Start of DATA PROVIDED

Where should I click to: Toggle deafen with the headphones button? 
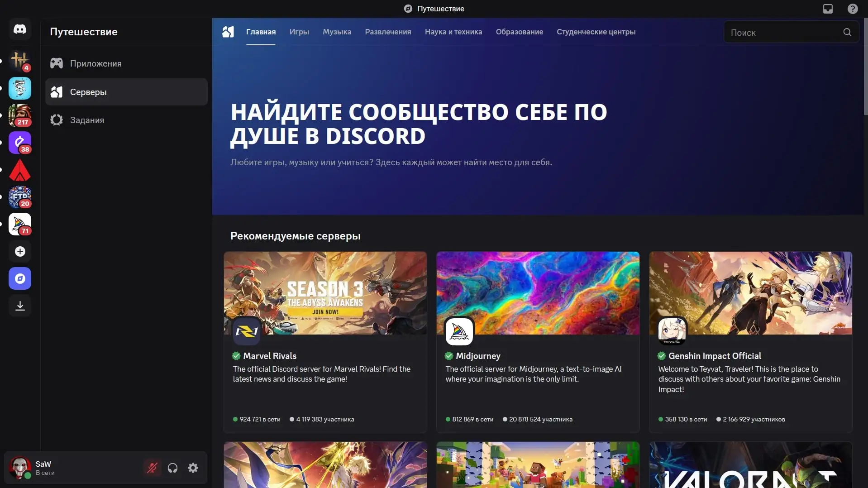tap(172, 468)
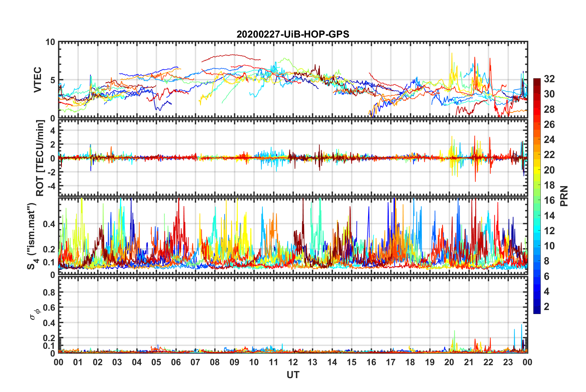Click the cyan PRN 12 colorbar region
The height and width of the screenshot is (392, 586).
click(x=537, y=231)
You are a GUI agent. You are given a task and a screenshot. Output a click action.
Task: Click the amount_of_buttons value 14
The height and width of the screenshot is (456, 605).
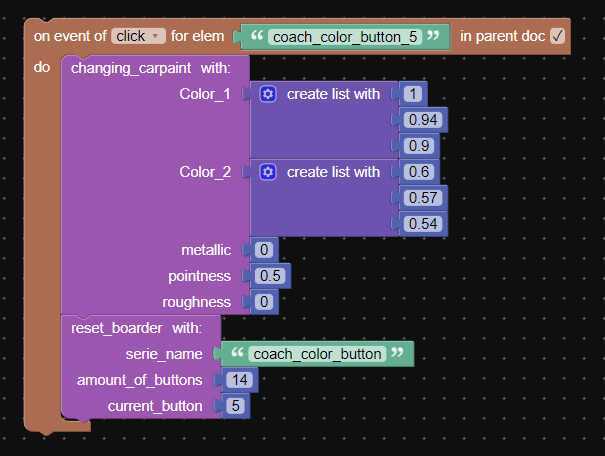[x=240, y=380]
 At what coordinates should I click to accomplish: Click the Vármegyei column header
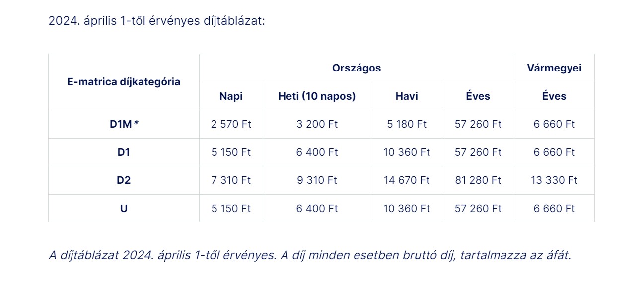pyautogui.click(x=554, y=68)
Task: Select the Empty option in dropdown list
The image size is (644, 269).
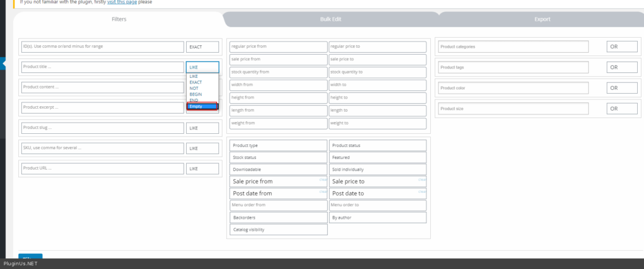Action: 202,106
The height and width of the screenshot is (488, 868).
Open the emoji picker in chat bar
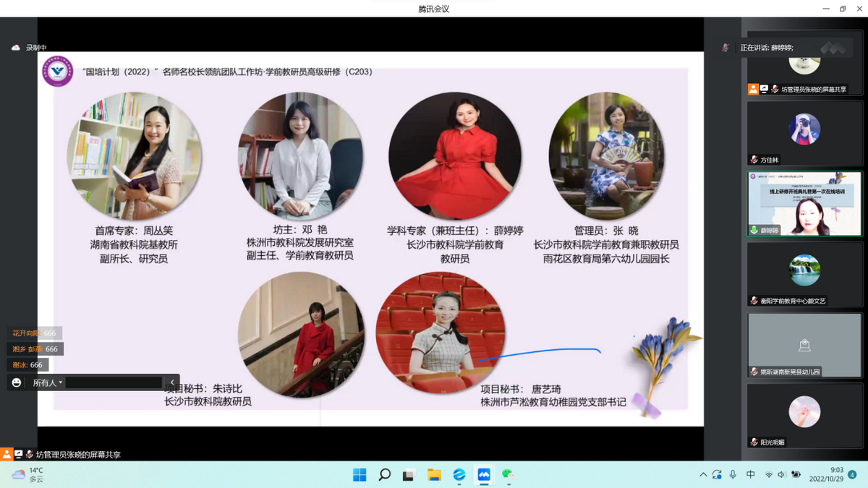coord(17,382)
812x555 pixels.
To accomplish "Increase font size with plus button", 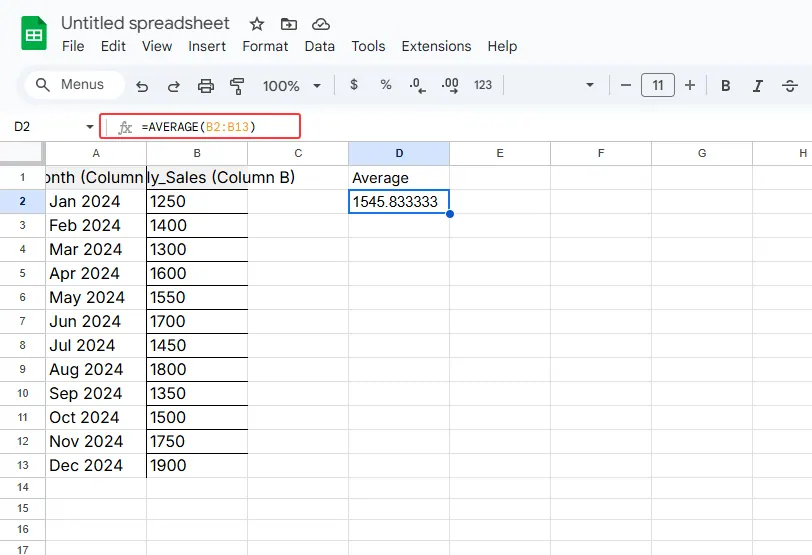I will tap(689, 86).
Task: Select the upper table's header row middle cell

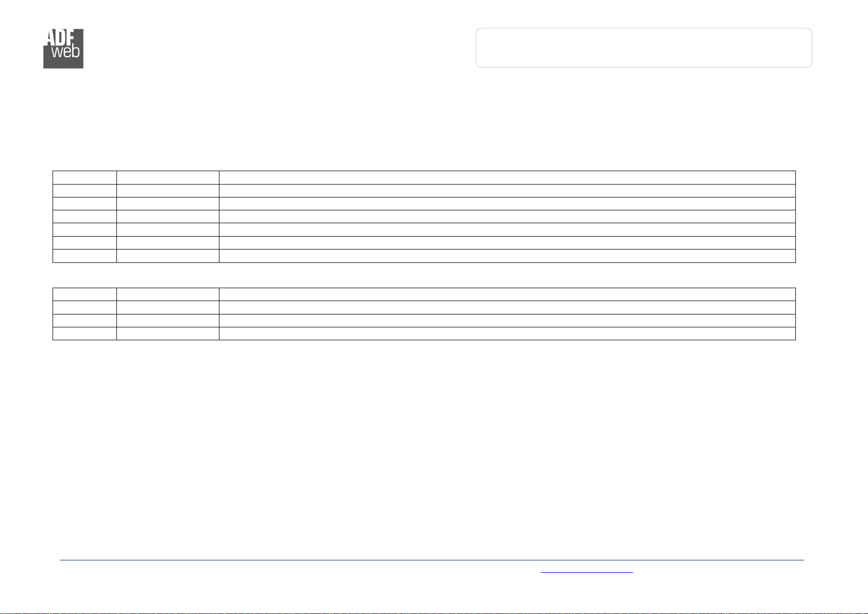Action: [x=168, y=178]
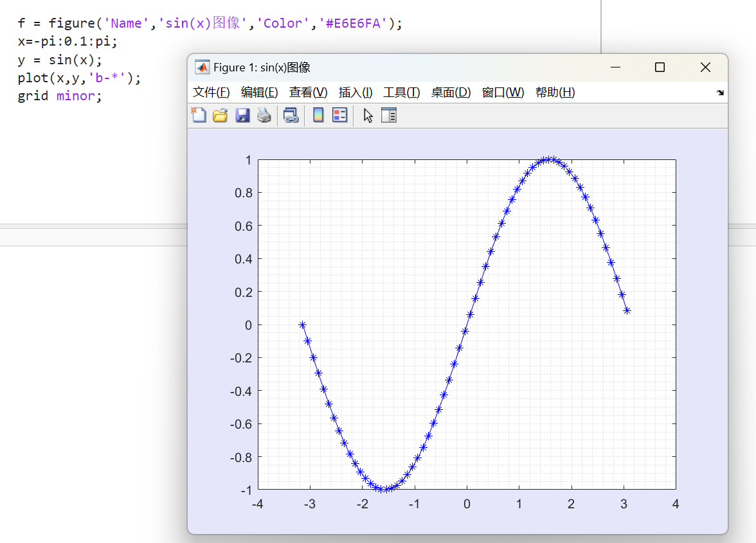756x543 pixels.
Task: Click the Link Plot toolbar icon
Action: [x=291, y=115]
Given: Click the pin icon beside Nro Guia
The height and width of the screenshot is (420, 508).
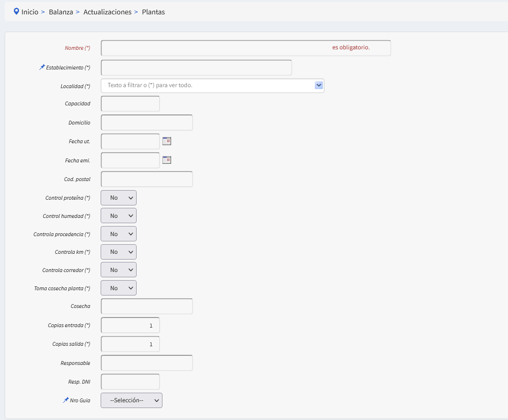Looking at the screenshot, I should 66,400.
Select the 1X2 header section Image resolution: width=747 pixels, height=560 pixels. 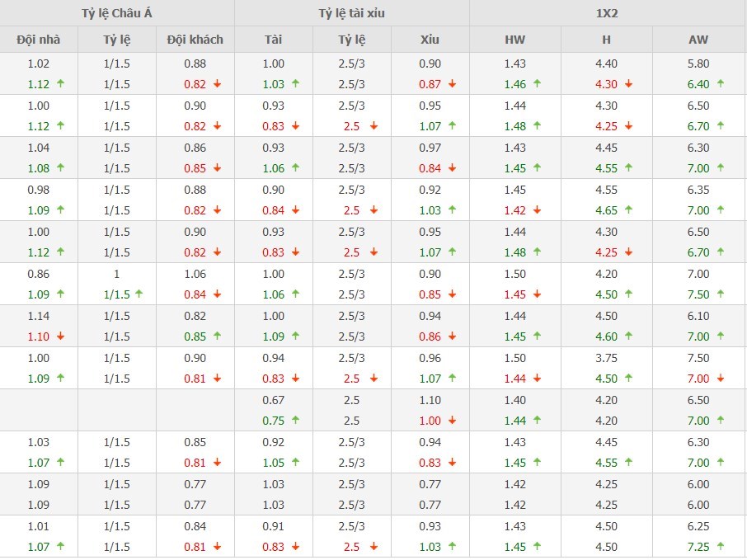click(x=608, y=13)
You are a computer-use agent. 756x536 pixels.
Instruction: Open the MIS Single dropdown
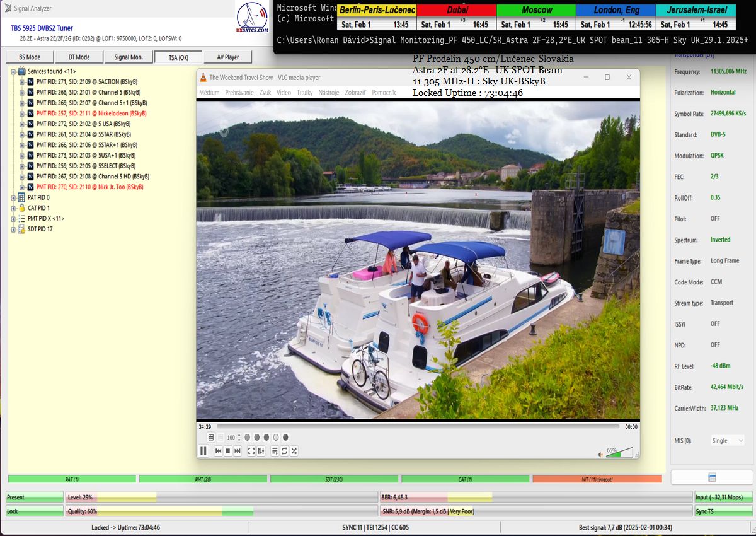(728, 441)
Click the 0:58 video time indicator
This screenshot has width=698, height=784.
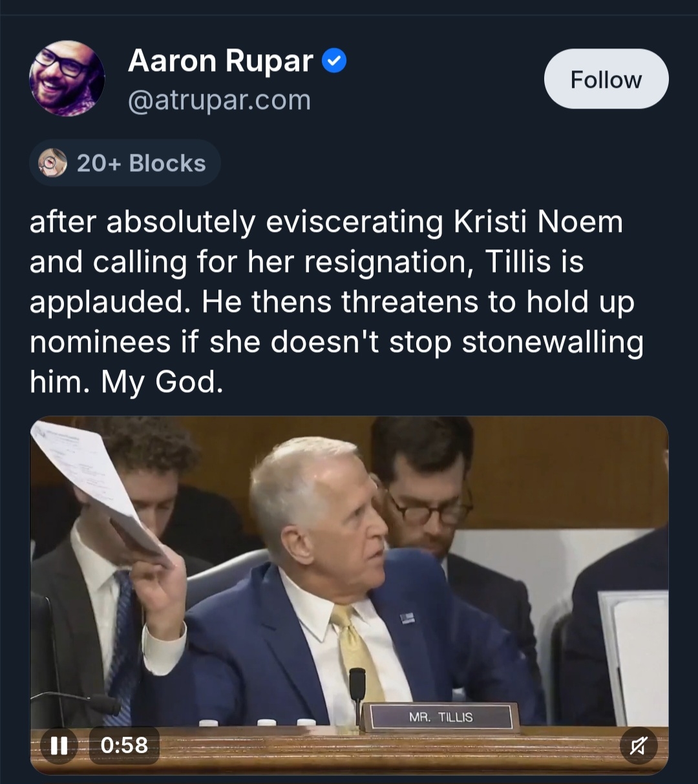click(x=124, y=746)
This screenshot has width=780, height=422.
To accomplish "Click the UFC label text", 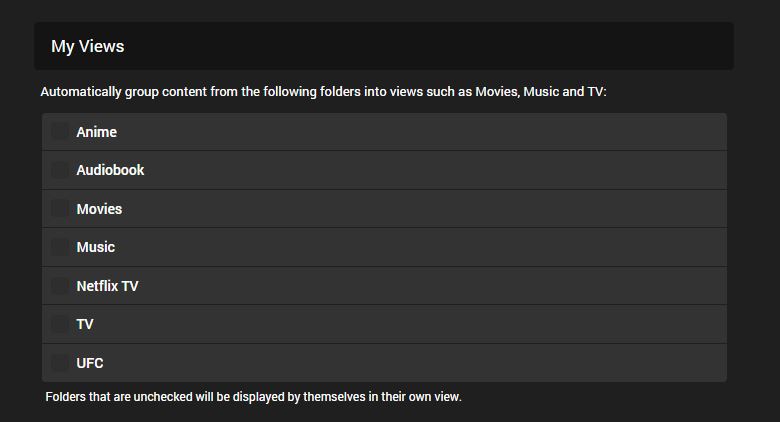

End of DATA PROVIDED

**ASSIGNMENT**
The required answer is a single number: the count of lines in the entries that hold the string "agent".

**TASK SOLUTION**
2